▶ [Exercise text]
╭──
Specialist medical company Abano Healthcare's after-tax annual net profit of $4.4 million met forecasts, but was less than half its record result for the previous year due to a slowdown at its Australian audiology business, and ACC changes.
Abano's revenue of $178.1m for the year ended May 31 compared with $187m the previous year, and earnings before interest, tax, depreciation and amortisation of $20.2m undershot ebitda of $31.5m a year earlier. Both were in line with a company forecast in March.
A one-off gain of $77.1m following the sale of Bay Audiology in November, and a non-cash write-down of $4.5m on the Abano Rehabilitation brain injury business after ACC funding changes hurt profitability, resulted in a consolidated group net profit of $76.9m.
The company continued to focus on increasing its audiology businesses in Australia and Asia, dental business in New Zealand and Australia, and radiology in New Zealand, while also continuing to operate its pathology, brain injury rehabilitation and orthotics businesses.
"Although New Zealand remains our biggest geographical base, Australia and Asia now offer expanded potential and growth opportunities going forward, with revenue sourced from overseas expected to increase to over 35 percent of "Abano's total revenue in the 2011 year," chairwoman Alison Paterson said.
A final dividend of 13.7c per share to be paid on August 17 brings the total dividend to 21c per share, matching the previous year.
Speculation over a possible sale of National Hearing Centre, in which Abano holds a stake, meant the company would delay an on-market share buyback programme, Ms Paterson said.
The dividend reinvestment plan for the full-year dividend was also suspended.
Abano shares closed up 10c at $5.30 before the results were released.
╰──
▶ [What is required]
For each statement, decide whether it agrees with the Abano Healthcare results report. Answer yes or no and quote the report's words that decide it.
1. Abano's revenue for the year ended May 31 was lower than in the previous year.
2. The total dividend per share rose compared with the previous year.
3. Abano brought forward its on-market share buyback programme.

[Source data]
╭──
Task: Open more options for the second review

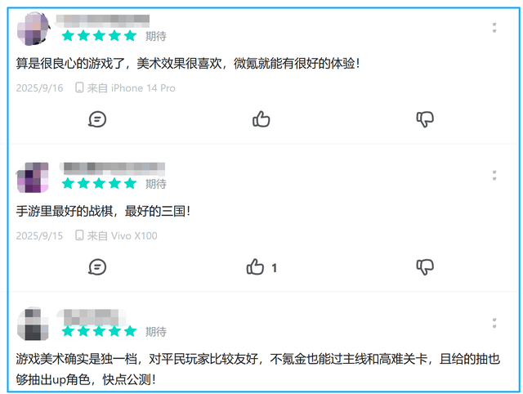Action: [494, 176]
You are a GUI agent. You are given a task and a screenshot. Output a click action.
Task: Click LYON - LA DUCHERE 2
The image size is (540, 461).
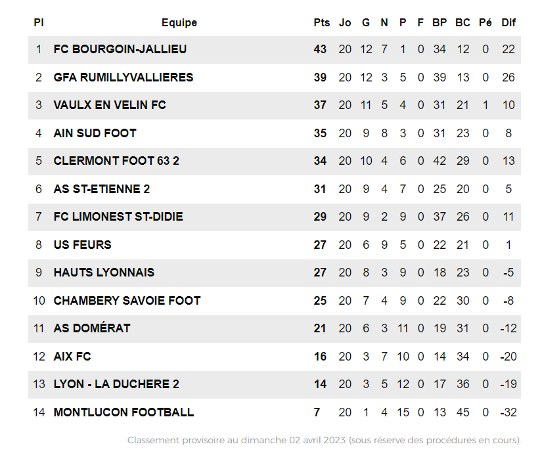coord(116,384)
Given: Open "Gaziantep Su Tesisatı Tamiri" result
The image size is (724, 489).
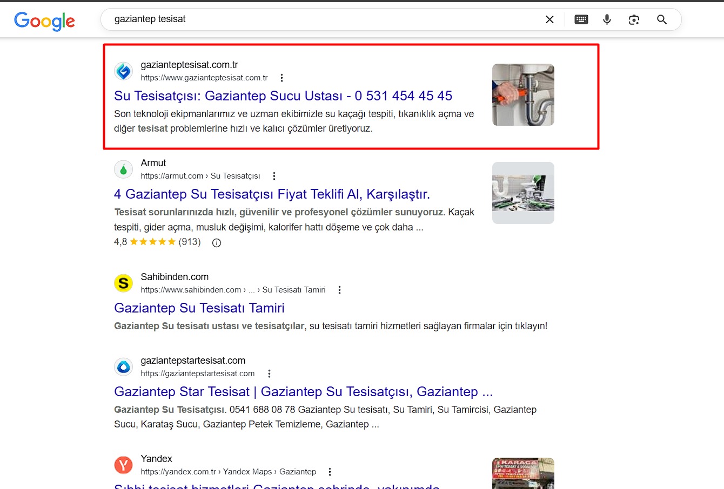Looking at the screenshot, I should click(x=199, y=308).
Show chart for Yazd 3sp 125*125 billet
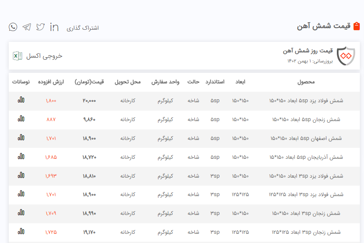This screenshot has height=243, width=364. (21, 194)
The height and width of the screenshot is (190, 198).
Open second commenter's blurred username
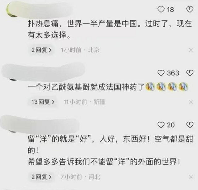point(43,72)
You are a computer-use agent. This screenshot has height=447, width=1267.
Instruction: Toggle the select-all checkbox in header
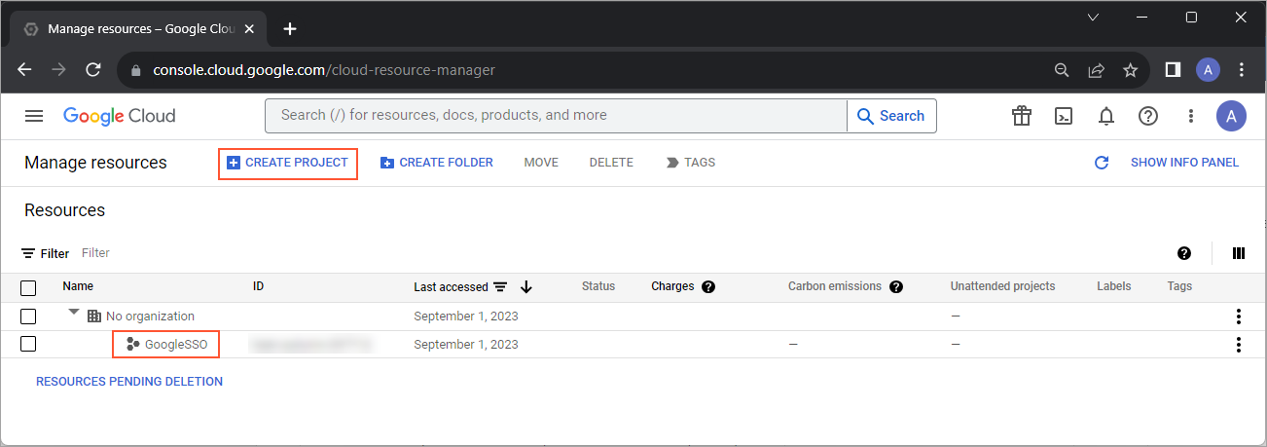[x=28, y=287]
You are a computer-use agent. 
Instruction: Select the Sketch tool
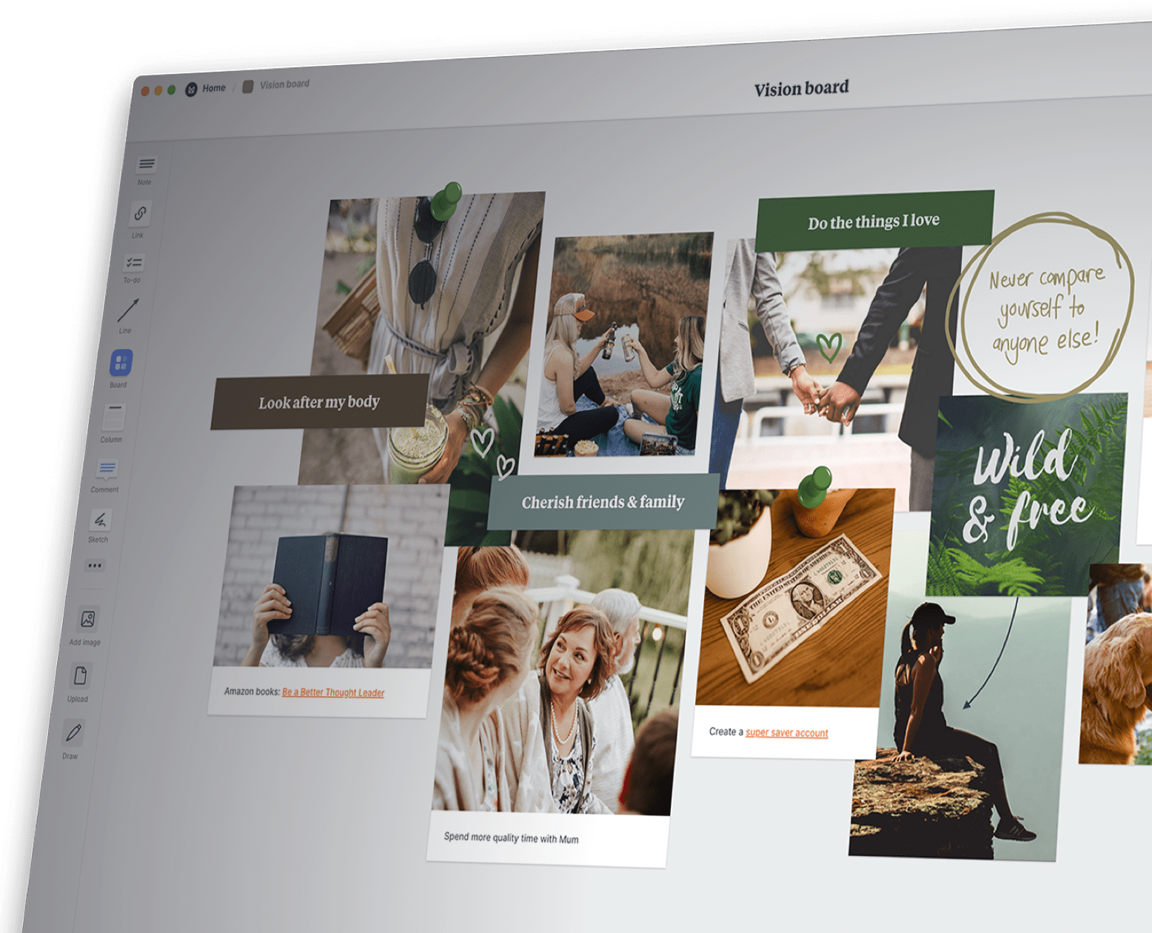pos(100,521)
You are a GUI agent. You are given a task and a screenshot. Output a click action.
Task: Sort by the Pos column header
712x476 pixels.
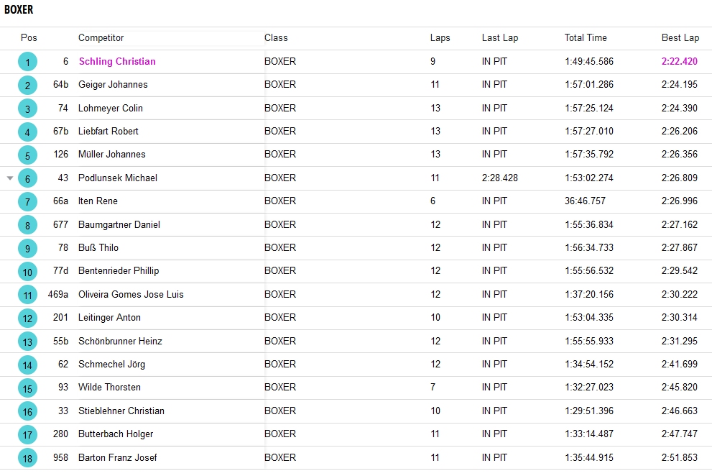pos(29,38)
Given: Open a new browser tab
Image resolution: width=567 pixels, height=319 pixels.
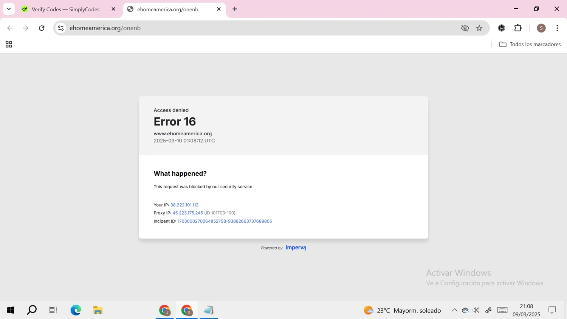Looking at the screenshot, I should point(235,9).
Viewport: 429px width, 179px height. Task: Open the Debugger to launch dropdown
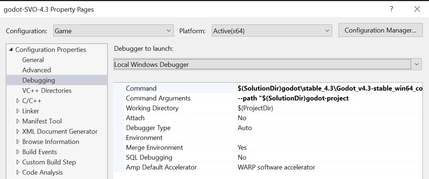267,65
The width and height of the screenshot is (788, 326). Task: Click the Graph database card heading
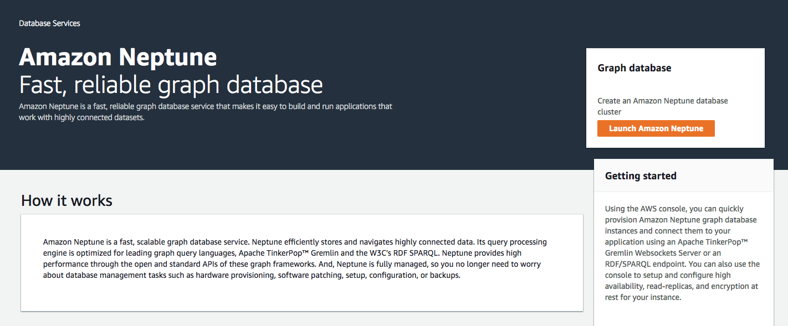click(634, 68)
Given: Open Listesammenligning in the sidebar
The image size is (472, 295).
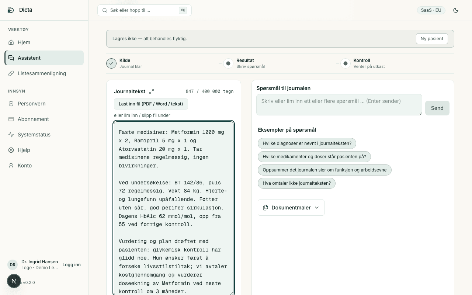Looking at the screenshot, I should point(44,73).
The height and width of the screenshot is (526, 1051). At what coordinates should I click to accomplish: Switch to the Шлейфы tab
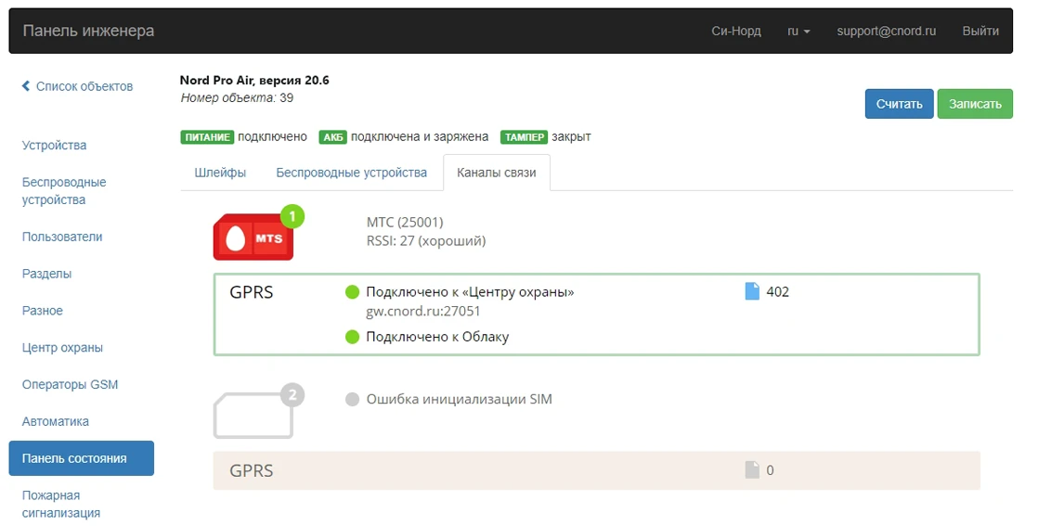tap(220, 173)
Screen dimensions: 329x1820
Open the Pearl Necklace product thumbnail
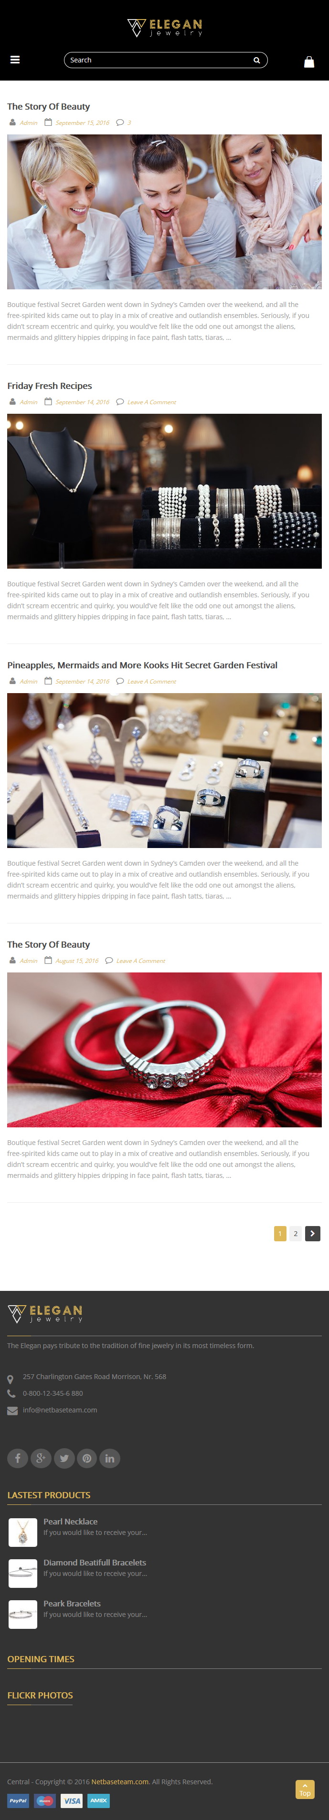coord(23,1532)
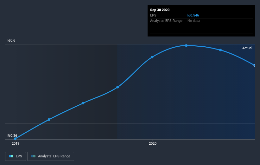Image resolution: width=260 pixels, height=165 pixels.
Task: Click the Analysts' EPS Range row in the tooltip
Action: [201, 21]
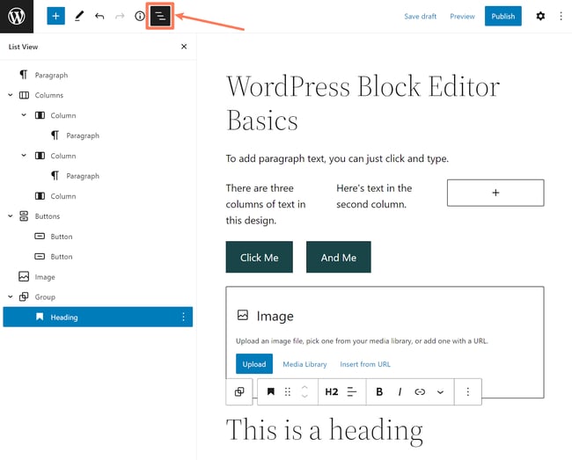Screen dimensions: 572x460
Task: Switch to Media Library option
Action: [304, 364]
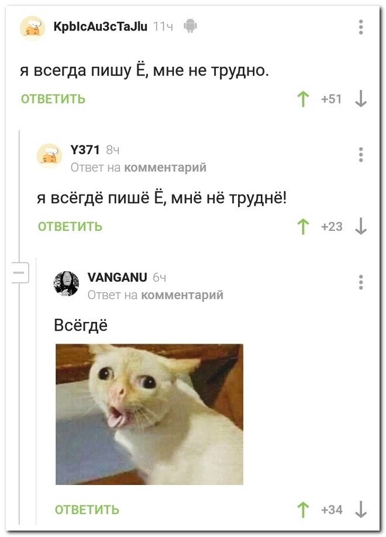
Task: Open the VANGANU avatar profile
Action: (66, 283)
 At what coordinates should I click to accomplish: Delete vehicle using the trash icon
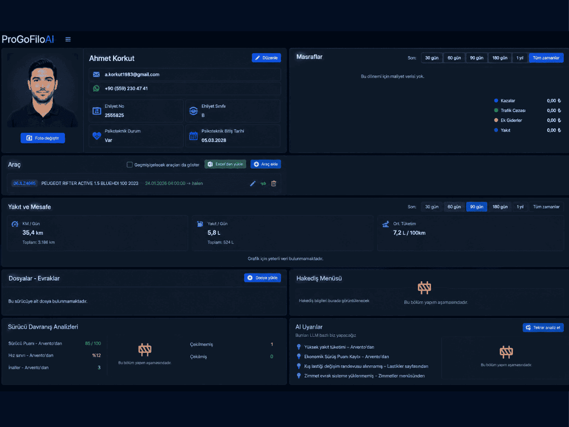click(x=274, y=183)
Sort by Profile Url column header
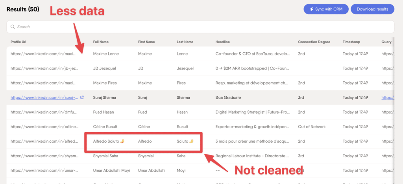The width and height of the screenshot is (403, 184). click(x=18, y=42)
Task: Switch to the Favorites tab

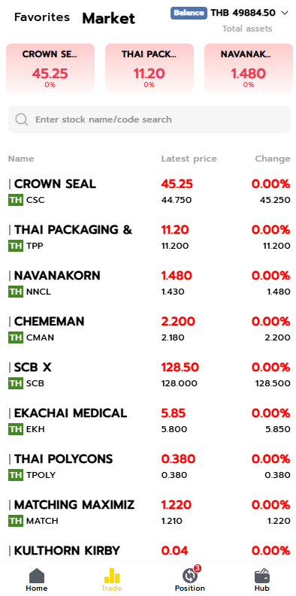Action: (42, 17)
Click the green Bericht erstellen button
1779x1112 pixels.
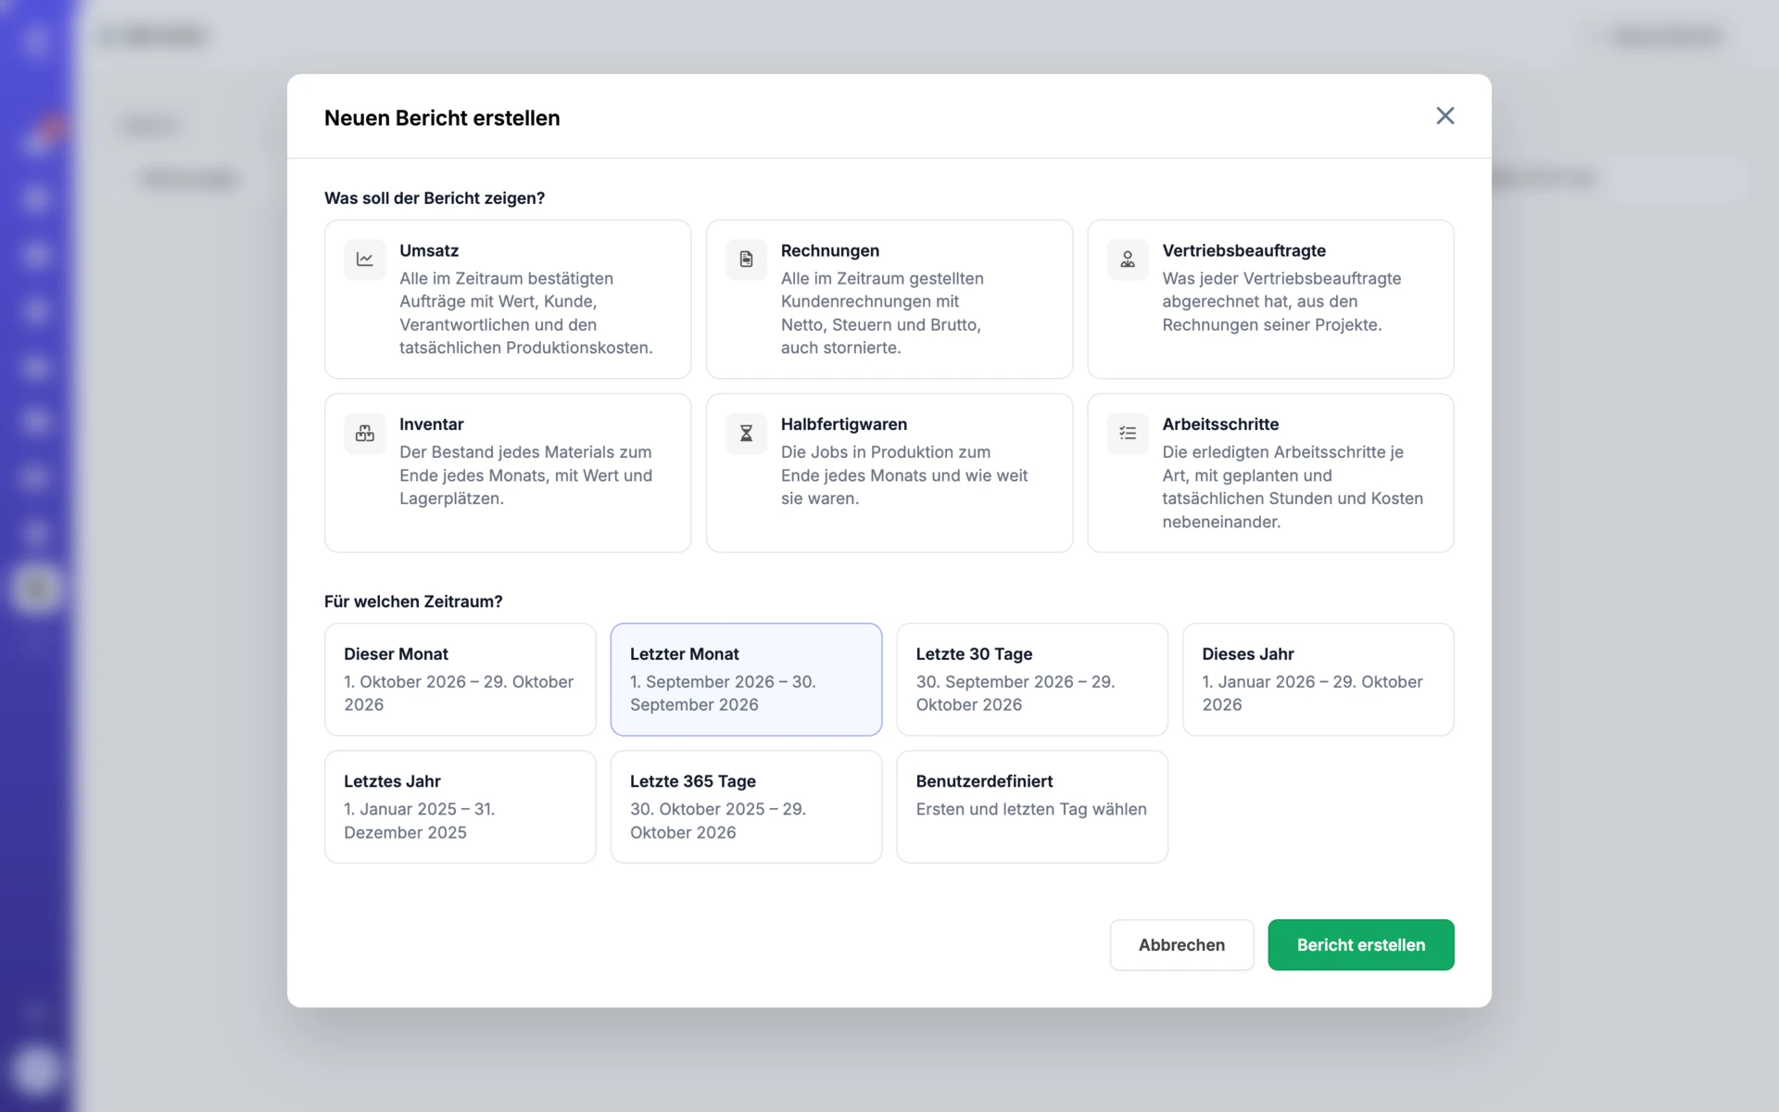(1361, 945)
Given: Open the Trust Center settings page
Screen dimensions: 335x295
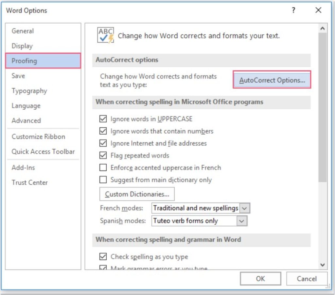Looking at the screenshot, I should point(30,183).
╰──
▶ [Result]
1. Yes: "Abano's revenue of $178.1m for the year ended May 31 compared with $187m the previous year"
2. No: "brings the total dividend to 21c per share, matching the previous year"
3. No: "meant the company would delay an on-market share buyback programme"